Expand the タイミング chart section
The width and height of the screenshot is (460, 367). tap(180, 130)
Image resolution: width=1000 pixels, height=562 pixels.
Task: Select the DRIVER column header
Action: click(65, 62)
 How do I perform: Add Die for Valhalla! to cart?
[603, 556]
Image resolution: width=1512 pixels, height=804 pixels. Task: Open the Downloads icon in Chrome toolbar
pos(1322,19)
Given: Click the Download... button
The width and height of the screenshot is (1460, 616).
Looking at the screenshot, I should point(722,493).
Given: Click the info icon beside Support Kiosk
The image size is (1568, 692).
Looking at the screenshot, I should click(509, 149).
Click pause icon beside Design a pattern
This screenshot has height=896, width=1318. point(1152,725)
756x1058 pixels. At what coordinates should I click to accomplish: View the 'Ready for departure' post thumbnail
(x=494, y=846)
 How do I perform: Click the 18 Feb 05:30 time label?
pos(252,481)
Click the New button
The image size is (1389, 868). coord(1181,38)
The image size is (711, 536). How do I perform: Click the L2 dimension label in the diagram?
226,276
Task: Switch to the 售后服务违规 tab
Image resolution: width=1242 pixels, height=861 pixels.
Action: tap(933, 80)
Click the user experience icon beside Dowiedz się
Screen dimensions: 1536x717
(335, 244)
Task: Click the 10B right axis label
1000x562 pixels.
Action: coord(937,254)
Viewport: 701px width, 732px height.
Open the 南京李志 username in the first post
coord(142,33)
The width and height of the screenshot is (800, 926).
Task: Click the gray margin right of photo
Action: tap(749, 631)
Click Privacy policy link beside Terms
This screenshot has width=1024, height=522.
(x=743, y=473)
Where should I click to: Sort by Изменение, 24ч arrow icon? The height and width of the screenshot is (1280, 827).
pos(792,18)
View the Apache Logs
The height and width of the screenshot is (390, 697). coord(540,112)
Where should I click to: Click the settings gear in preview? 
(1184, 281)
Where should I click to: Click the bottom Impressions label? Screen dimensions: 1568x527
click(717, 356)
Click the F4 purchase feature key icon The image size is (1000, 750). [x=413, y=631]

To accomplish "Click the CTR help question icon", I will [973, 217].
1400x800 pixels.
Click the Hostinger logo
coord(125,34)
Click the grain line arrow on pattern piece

What needs to be done: Word for word, repeat the lines that begin at the one with "Where should I click to: Click the bottom" and continue to the end of the listing above.

Answer to the problem:
Where should I click to: Click the bottom Impressions label? Screen dimensions: 1568x527
click(717, 356)
Click the F4 purchase feature key icon The image size is (1000, 750). [x=413, y=631]

To accomplish "Click the CTR help question icon", I will [973, 217].
1400x800 pixels.
Click the Hostinger logo
coord(125,34)
Click the grain line arrow on pattern piece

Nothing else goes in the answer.